§ **Task statement**
Your answer must be the lines from the one containing "This screenshot has" through the last line below, copied exactly, with no pictures.

[Pixel coordinate grounding data]
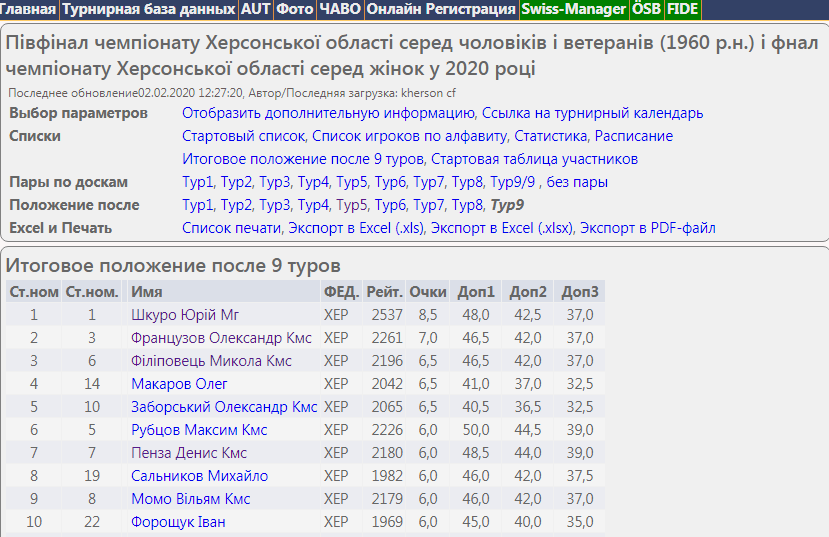The width and height of the screenshot is (829, 537).
Task: Click the Очки column header
Action: coord(428,292)
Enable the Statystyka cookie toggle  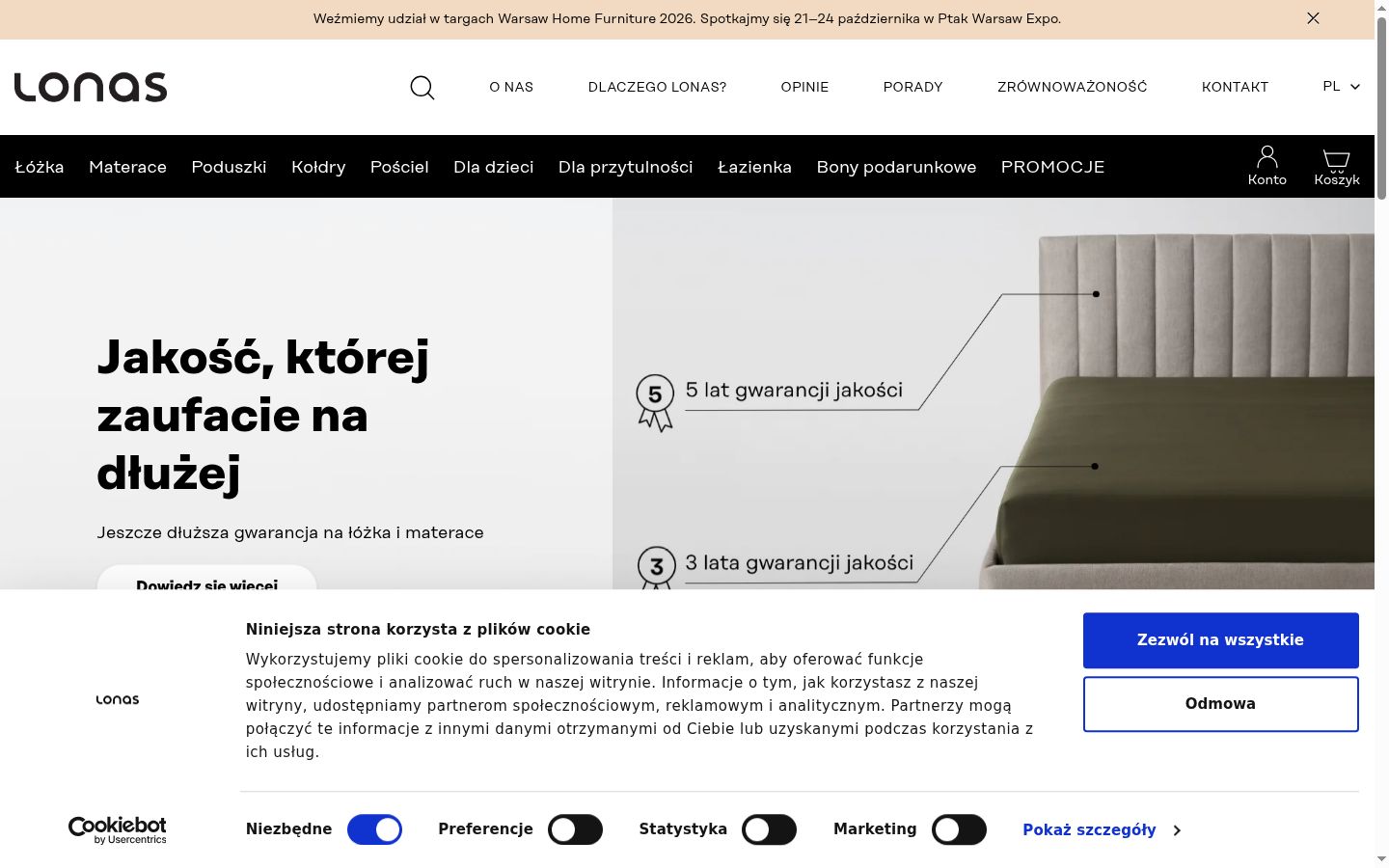tap(769, 829)
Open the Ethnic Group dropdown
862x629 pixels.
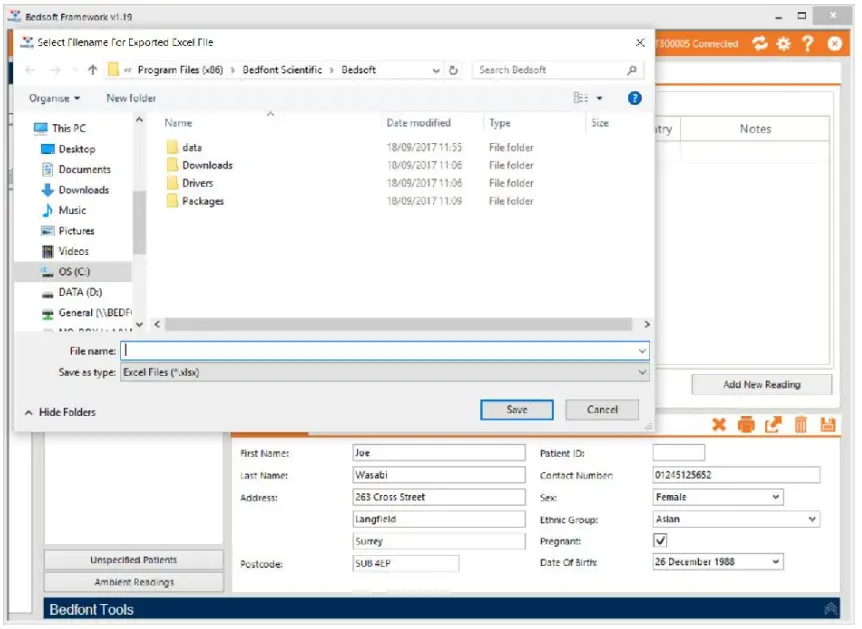812,519
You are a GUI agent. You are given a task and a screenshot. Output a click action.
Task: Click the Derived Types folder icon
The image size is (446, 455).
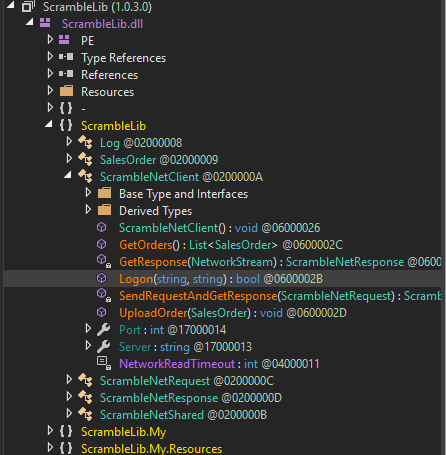pyautogui.click(x=105, y=210)
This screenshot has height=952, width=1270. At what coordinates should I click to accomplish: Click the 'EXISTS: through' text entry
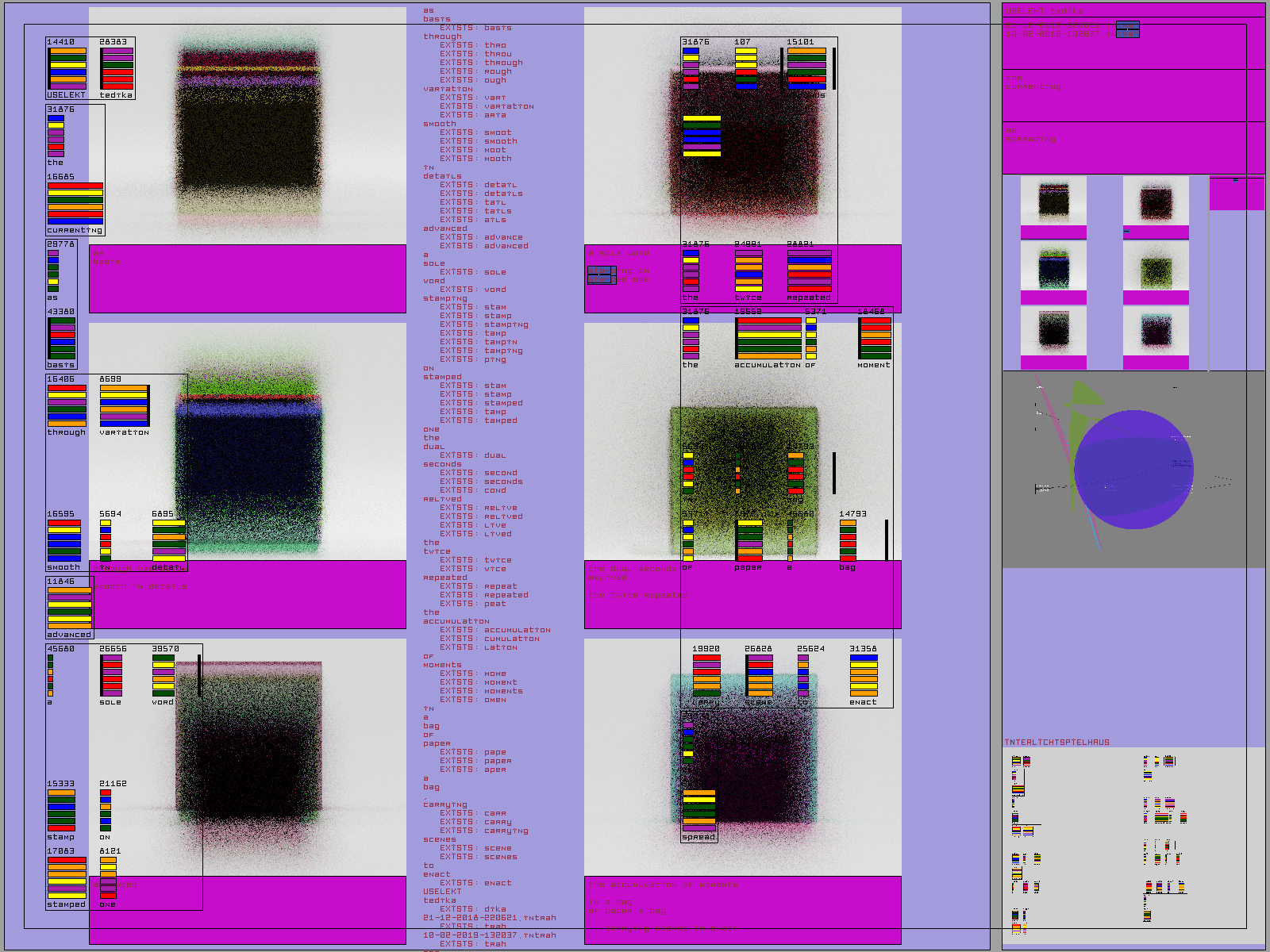[x=481, y=63]
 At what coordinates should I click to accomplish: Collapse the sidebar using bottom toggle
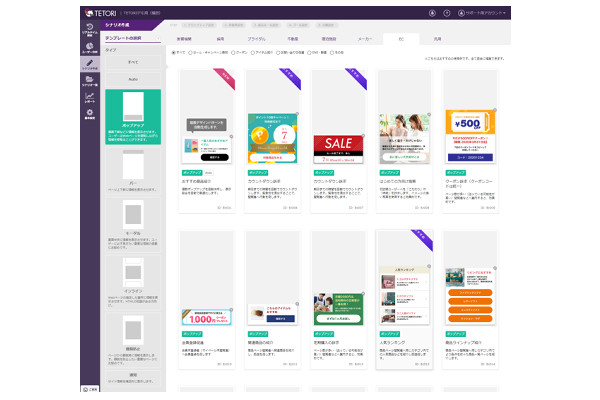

§ **Problem solution**
This screenshot has height=952, width=1270. At what coordinates should I click to accomplish: Click the 'EXISTS: through' text entry
[x=481, y=63]
 At what coordinates should I click to accomplish: Collapse the sidebar using bottom toggle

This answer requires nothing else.